What is required: Pick out every line in the data below that holds "gear".

Task material:
*****

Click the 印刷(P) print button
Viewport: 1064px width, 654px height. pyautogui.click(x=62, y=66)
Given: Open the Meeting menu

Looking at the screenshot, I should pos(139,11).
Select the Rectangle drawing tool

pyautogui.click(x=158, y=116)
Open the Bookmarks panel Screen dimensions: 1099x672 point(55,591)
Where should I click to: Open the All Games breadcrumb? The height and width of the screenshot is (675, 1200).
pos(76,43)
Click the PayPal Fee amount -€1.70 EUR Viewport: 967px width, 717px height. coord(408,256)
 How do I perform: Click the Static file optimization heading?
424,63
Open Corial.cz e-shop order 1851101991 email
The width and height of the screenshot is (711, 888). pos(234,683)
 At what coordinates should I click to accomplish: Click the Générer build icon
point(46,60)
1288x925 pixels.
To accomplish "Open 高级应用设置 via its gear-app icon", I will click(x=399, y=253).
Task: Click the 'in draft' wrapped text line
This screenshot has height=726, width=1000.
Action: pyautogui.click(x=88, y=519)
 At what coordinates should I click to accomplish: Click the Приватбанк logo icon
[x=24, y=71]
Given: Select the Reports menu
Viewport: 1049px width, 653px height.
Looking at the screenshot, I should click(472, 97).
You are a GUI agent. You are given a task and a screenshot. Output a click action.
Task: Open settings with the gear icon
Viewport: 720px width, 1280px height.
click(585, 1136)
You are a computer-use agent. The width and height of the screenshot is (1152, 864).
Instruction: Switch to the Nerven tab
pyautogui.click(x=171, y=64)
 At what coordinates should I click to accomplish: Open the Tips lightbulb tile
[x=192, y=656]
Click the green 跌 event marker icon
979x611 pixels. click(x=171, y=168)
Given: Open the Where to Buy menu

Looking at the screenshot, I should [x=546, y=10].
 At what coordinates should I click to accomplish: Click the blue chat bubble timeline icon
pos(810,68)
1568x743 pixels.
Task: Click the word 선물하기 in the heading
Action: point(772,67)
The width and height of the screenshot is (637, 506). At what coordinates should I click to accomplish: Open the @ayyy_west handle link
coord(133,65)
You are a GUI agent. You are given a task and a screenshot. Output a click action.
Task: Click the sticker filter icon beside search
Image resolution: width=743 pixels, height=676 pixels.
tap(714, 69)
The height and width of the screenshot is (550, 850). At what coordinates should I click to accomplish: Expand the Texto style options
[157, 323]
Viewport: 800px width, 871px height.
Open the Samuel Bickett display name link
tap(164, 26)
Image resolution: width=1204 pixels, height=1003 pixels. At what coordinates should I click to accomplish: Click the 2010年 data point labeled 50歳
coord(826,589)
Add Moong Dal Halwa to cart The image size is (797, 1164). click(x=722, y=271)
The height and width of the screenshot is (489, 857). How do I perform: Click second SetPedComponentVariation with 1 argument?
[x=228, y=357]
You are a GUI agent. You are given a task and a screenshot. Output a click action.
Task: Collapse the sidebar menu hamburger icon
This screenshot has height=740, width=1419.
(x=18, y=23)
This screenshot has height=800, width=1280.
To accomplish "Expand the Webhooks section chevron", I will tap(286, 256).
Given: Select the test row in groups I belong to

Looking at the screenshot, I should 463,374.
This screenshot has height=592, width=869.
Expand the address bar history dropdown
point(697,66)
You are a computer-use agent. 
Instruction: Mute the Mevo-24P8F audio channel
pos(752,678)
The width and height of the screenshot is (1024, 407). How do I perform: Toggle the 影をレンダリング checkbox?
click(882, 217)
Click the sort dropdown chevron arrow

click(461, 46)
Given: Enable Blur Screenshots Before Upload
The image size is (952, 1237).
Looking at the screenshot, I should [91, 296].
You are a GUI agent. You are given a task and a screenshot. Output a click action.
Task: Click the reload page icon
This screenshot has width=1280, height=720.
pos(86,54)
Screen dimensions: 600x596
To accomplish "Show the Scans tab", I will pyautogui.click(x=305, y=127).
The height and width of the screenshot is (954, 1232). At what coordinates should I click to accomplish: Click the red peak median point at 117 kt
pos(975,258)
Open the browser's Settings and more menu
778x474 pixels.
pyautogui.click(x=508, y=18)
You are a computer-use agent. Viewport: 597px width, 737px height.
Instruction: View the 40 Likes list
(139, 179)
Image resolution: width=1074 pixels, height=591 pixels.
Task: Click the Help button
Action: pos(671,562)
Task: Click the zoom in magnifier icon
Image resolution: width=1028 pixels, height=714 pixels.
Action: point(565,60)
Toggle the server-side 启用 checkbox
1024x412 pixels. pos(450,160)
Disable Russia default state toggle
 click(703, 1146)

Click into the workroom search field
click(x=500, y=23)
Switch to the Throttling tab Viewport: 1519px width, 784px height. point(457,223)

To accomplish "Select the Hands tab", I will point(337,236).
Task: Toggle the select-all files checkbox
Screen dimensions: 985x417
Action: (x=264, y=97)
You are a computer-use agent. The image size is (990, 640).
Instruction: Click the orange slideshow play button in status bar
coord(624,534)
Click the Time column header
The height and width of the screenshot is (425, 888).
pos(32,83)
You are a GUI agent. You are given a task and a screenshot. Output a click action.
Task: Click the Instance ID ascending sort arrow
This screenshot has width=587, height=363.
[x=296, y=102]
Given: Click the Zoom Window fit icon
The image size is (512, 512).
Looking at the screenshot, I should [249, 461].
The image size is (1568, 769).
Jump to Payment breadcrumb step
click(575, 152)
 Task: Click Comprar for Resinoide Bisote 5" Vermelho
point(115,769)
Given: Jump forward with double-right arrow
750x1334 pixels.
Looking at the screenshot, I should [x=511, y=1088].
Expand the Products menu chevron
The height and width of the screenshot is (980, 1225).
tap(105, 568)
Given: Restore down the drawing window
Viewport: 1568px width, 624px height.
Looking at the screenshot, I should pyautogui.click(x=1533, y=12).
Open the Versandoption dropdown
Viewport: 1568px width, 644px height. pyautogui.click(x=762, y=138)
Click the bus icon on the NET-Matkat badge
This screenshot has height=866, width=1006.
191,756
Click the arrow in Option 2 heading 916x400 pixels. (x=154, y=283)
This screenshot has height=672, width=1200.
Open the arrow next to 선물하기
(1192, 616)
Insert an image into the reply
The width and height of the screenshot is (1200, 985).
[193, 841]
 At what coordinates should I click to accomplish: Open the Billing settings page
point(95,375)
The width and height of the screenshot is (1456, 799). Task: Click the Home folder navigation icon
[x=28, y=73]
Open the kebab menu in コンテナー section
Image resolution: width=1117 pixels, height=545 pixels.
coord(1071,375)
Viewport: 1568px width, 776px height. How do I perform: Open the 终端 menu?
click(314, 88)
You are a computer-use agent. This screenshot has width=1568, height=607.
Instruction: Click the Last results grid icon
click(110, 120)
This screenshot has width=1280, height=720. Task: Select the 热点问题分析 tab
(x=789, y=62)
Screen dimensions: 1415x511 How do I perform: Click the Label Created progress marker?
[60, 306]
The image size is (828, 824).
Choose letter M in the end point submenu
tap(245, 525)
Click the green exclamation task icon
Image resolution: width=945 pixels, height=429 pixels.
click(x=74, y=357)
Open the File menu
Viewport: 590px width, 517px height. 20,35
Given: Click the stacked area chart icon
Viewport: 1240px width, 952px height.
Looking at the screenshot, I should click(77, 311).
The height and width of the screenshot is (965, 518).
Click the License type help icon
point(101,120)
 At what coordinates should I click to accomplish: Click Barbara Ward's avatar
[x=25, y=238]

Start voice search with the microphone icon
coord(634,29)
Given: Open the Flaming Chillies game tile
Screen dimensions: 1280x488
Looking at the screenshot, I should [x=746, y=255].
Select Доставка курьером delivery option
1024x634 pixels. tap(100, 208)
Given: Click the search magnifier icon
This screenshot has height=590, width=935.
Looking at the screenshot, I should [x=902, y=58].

*****

Finished task:
To accomplish "Open 高级应用设置 via its gear-app icon", I will click(x=399, y=253).
Task: Open settings with the gear icon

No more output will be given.